The image in other states

The GreenBuildingElements.com investigation revealed that the rate of not knowing the colleagues apart was the highest in Nebraska, where 89% had not met their colleagues in person. Fortunately for those in Kentucky and Montana, only 17% did not meet their co-workers properly. The survey also found that only 41% of employees said their company regularly hosts online social events that can help bond with colleagues.

The survey also revealed that when it comes to the work environment, a happy team can contribute positively to improving overall results. This could be why 35% of employees said they believe working in an eco-office creates a happier environment with better co-worker relationships.

And 66% of respondents said they were more likely to stay in social contact with colleagues outside of work hours after working remotely.

Regarding how remote colleagues communicate, the survey found that the majority (41%) use Zoom, while 35% use Microsoft Teams, 10% use Slack, 8% and 6% use WhatsApp using Skype.

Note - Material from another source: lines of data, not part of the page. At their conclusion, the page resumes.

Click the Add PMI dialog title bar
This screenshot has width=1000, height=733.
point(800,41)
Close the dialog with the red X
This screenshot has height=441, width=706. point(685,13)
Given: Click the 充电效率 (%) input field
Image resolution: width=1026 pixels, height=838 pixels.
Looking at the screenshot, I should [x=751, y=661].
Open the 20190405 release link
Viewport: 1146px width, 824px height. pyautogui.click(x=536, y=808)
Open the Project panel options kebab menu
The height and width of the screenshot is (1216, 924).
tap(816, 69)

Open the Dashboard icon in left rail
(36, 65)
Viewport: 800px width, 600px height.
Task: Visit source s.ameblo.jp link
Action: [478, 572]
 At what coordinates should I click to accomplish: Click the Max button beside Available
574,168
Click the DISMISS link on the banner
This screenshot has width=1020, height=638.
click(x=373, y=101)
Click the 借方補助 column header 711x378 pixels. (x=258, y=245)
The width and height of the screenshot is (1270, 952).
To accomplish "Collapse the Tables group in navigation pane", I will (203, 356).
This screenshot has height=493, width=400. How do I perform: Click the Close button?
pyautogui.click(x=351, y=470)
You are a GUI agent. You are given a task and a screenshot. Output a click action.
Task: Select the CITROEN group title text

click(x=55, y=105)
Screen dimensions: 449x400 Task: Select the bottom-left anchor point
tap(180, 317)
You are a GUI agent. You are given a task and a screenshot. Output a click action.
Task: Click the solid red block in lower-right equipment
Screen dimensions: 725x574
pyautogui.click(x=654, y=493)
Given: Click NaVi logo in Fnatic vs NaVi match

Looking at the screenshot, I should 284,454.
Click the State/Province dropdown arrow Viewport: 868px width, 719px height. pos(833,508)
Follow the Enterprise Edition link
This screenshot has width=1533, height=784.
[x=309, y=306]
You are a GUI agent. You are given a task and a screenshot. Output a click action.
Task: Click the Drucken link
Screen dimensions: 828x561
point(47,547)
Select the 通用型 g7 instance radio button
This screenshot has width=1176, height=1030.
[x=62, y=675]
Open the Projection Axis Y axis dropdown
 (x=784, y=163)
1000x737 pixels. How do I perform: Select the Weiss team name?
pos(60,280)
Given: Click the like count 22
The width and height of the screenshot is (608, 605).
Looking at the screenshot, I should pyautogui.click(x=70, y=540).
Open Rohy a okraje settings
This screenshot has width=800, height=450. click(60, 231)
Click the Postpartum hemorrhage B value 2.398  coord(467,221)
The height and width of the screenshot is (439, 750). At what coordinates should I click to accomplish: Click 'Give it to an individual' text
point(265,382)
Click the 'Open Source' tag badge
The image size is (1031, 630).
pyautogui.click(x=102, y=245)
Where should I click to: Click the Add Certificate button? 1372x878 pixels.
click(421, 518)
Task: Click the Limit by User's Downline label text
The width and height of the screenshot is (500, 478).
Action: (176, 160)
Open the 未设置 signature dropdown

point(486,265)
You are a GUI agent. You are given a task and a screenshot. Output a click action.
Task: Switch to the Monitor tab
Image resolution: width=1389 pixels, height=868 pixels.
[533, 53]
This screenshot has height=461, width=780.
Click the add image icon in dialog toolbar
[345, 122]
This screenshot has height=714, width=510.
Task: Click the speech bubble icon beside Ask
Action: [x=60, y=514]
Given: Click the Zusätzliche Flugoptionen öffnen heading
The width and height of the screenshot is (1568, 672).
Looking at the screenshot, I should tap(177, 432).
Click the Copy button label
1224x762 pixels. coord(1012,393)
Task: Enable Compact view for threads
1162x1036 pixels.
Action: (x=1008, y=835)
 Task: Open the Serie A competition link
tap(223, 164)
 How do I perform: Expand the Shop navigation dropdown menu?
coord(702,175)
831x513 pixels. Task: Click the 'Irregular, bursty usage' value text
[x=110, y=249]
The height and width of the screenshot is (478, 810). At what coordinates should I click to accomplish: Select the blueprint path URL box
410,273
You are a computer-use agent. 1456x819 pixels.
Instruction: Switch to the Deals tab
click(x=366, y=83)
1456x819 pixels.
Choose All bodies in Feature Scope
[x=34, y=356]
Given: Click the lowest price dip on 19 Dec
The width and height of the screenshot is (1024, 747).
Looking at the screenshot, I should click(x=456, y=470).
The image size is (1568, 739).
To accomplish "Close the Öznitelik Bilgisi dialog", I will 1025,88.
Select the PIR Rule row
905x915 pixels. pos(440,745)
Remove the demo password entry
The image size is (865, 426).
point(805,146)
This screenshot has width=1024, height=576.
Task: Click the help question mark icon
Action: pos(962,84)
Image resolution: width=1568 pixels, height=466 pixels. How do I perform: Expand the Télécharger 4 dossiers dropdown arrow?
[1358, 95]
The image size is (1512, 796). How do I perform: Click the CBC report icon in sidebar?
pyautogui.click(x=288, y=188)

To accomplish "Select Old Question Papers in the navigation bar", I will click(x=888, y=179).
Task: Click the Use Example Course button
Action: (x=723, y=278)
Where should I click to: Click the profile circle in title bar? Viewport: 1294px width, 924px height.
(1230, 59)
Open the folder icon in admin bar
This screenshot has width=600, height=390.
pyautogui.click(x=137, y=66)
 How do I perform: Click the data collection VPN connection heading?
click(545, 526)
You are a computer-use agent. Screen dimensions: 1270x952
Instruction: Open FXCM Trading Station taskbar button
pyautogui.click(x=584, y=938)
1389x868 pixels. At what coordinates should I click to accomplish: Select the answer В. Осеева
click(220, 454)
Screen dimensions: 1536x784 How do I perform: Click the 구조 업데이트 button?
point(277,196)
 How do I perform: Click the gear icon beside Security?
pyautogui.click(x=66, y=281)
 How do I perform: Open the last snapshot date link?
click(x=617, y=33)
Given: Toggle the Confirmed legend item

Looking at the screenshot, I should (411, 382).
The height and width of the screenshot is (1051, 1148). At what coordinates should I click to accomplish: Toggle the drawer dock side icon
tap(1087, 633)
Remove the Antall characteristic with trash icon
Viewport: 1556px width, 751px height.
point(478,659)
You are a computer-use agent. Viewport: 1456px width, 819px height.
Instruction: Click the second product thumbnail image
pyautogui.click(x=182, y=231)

After:Working remotely after COVID? Nearly 50% of American workers would take a pay cut, according to a survey.

The survey found that 17% of those currently working at home (and have the opportunity to work from the office) said they would be more likely to return if they were of the workspace environment more eco-friendly. This could include things like installing solar panels and energy saving light bulbs.

American workers want options

Another remote work survey was conducted at Harvard Business School in March 2021. It found that despite potentially longer hours, most Americans enjoy working remotely and want the option to continue doing so afterwards. the pandemic. Most of the 1,500 people surveyed say they are excelling and even progressing in their professions while working from home.

“I think it’s a combination of factors, like a Jekyll and Hyde, so to speak,” said Patrick Mullane, executive director of the school. “We like to work remotely in a way; it gives us more time to focus, to spend time with our families and no long round trips to and from work … We discovered that we could do lot without having to be face-face because Covid really forced the issue.

The survey also showed that while most employees miss co-workers and other aspects of office life, they don’t want to go back to “business as usual” because they want more flexibility in their work. work, Mullane said.

About 81% of respondents say they either don’t want to return to the office or prefer a hybrid schedule from now on. Mullane said 27% of employees hope to work remotely full-time, and an additional 61% would like to work two or three days a week from home.

That mindset is going to be tricky for employers, Mullane said. “It’s hard to know how it goes…while everyone is excited about remote work, there will be challenges to overcome.”

USA Today reporter Terry Collins contributed to this report.